Illustration of Dickens sat at a desk

Looking back to where it all originated, we re-live many LIAS firsts through the inaugural Fellowship Scheme; the first Open Access Working Paper, the first Dialogues@LIAS youtube interview, and the first Fellow alumni. With 24 Fellows from 18 Countries, the Fellowship scheme has grown as a core part of LIAS activity. Awarded to high-calibre academics both across the UK and around the globe, the Fellowship offers an opportunity to build meaningful collaborations with University of Leicester colleagues, and a platform for research outcomes and outputs to come to fruition. Over the past four cohorts, we have seen the delivery of diversely transformative research addressing truly global challenges of our time. The partnership with our Fellows last beyond the duration of the scheme itself, as our Fellow alumni become extensions of the LIAS team. As this week focusses on looking back to where it all began, we asked our first awarded Fellows for reflections on their interdisciplinary journey.

"I am prepared to bear you company, and do it with a thankful heart. "

A Christmas Carol, Charles Dickens

Professor Grace Ngare; LIAS Fellow Alumnus “I first came to Leicester in February 2018 for a two-day splint on ‘ Alternative Rites of Passage to address FGM in Kenya’. Though extremely cold for me; I fell in love with the scenic Victoria Park and vowed to return. And sure enough, I was there for the much lovely weather of May. I became a “colleague” at LIAS, and amidst all the homesick, I still came back in summer 2019. Leicester was intriguing. Like a spider’s web, I got new contacts, from Africa to China, to India to the Caribbean; and yes, across Europe and the United kingdom. The exposure I received through the numerous formal and informal discussions, the Thursday Fellows’ Lunch, the modelling of theoretical concepts etc. served to widen my horizon in both academic and social discourse. The outcome of the LIAS Fellowship in the article entitled: Eradicating Female Genital Mutilation (FGM) in Kenya: Lessons Learnt from Gikuyu Women Change Stories appearing in the African Journal of Gender and Women Studies (ISSN 2516-9831 Vol. 4 (10), pp. 001-013, October, 2019; also at www.internationalscholarsjournals.org © International Scholars Journals) attests to my statement. I am indebted to Leicester for all the networks”.

Professor Grace Ngare; Fellow Alumnus (Kenyatta University, Kenya)

Dr Sadiyya Haffejee"Working in social and community development, towards social change requires negotiation, collaboration, adaptability and the ability to sometimes wear more than one hat. As a community psychologist, this has always informed my approach to my practice and increasingly I am learning the value of this in academia. The connections I made, as a Fellow at LIAS has been instrumental in enabling a more cross-disciplinary focus to my research work. What I truly appreciate about my time at LIAS and my continued work with Dr. Di Levine, is this concerted focus on drawing on different perspectives and learning from each other. I’ve been so fortunate to benefit from the experiences of colleagues working in History, Criminology, Geography, Arts, Anthropology and Law (to mention just a few).
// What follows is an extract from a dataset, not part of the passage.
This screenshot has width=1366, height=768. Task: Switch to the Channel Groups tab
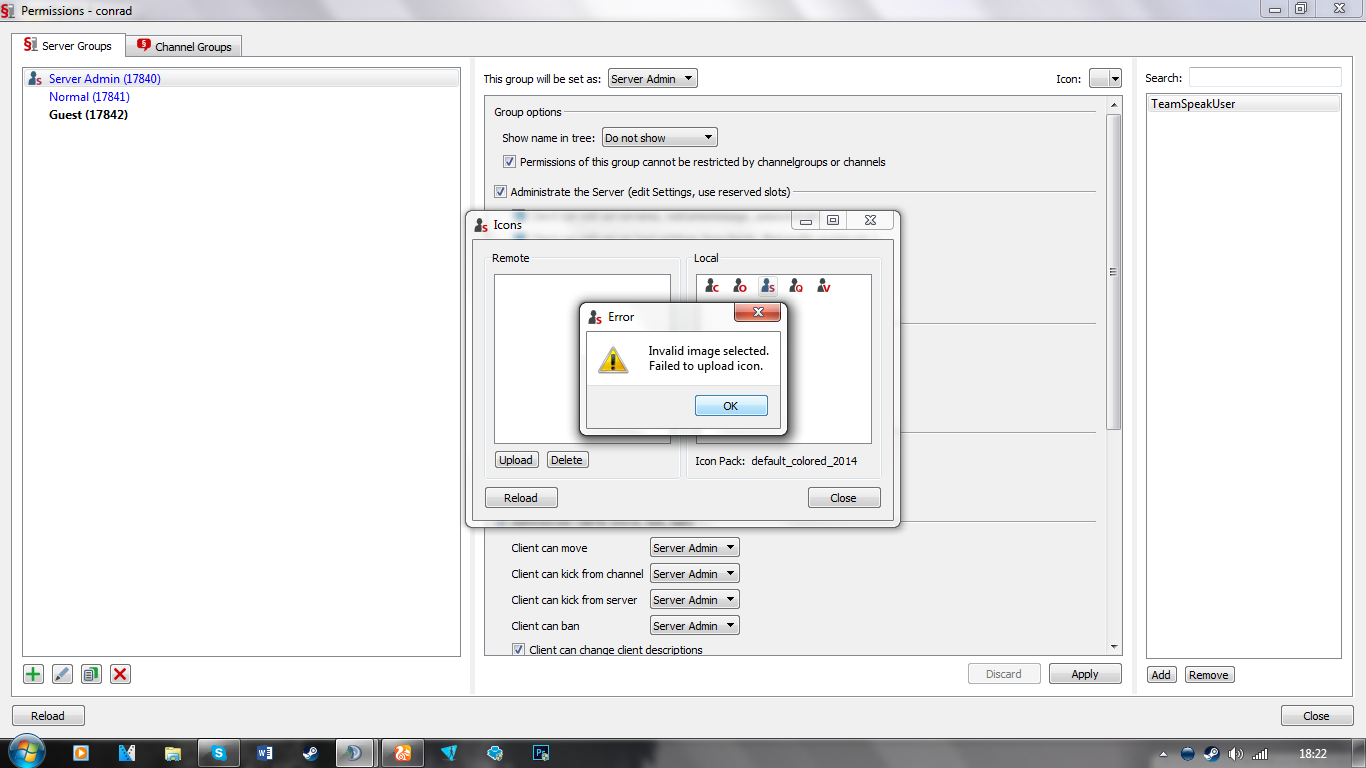pos(184,46)
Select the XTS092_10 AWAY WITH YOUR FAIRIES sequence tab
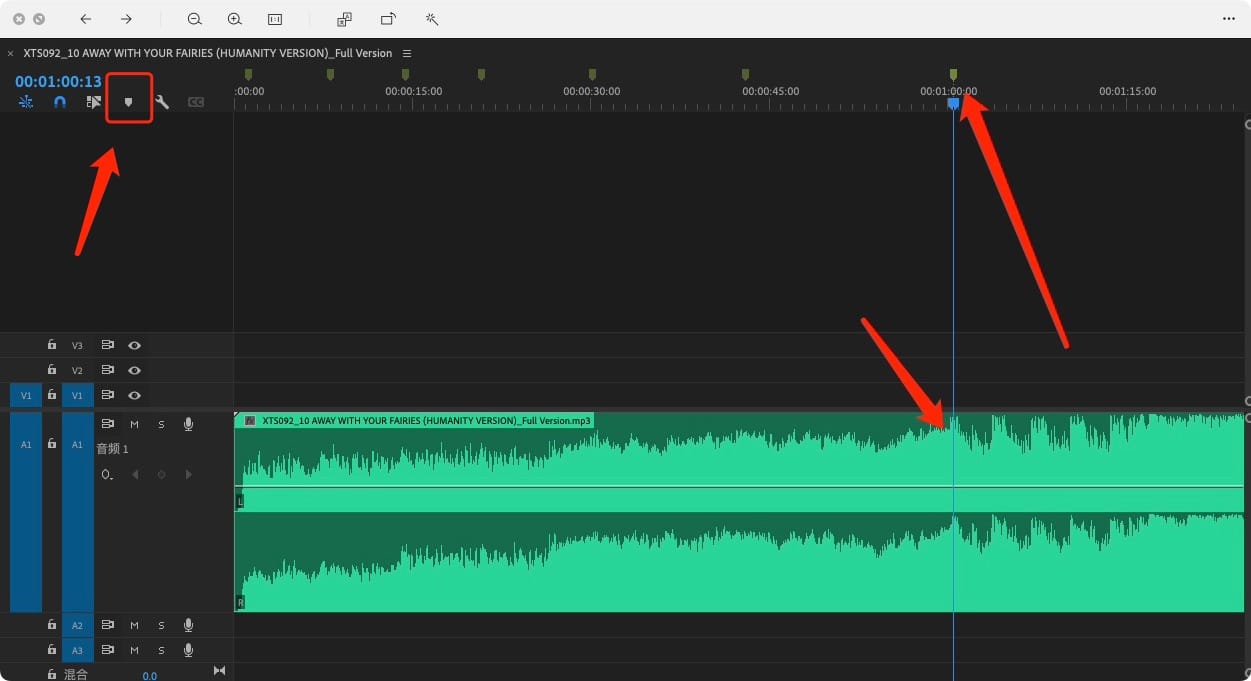The image size is (1251, 681). (207, 53)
The value of this is most visible in the outcomes and potential for social shifts. For example, currently I am part of a Community of practice research project, lead by Prof. Leila Patel at the Centre for Social Development in Africa (University of Johannesburg). This project brings together academics and practitioners from health, psychology, social work and education, working together to understand and support learners and families from under-resourced contexts, entering the schooling system, to ensure better outcomes for these learners. I also see the impact of interdisciplinary practice, in my work at a residential shelter, where youth benefit from their engagement in traditional psychology, social work, education, drama and entrepreneurship.

Wishing everyone at LIAS, every Fellow I met and all other colleagues I’ve been privileged to get to know through LIAS, a wonderful holiday. It’s been a fulfilling two years of collaboration and growth. Thank you!

Dr Sadiyya Haffejee; Fellow Alumnus (University of Johannesburg, South Africa)

Professor Paula Morgan
“The LIAS fellowship with its opportunities for interdisciplinary dialogue crystallised my research interests, reflecting and refracting the topic through multiple and diverse lens. This fellowship has surely enriched both the research process and its outcome.”

Professor Paula Morgan; Fellow Alumnus (University of the West Indies, Saint Augustine, Trinidad and Tobago)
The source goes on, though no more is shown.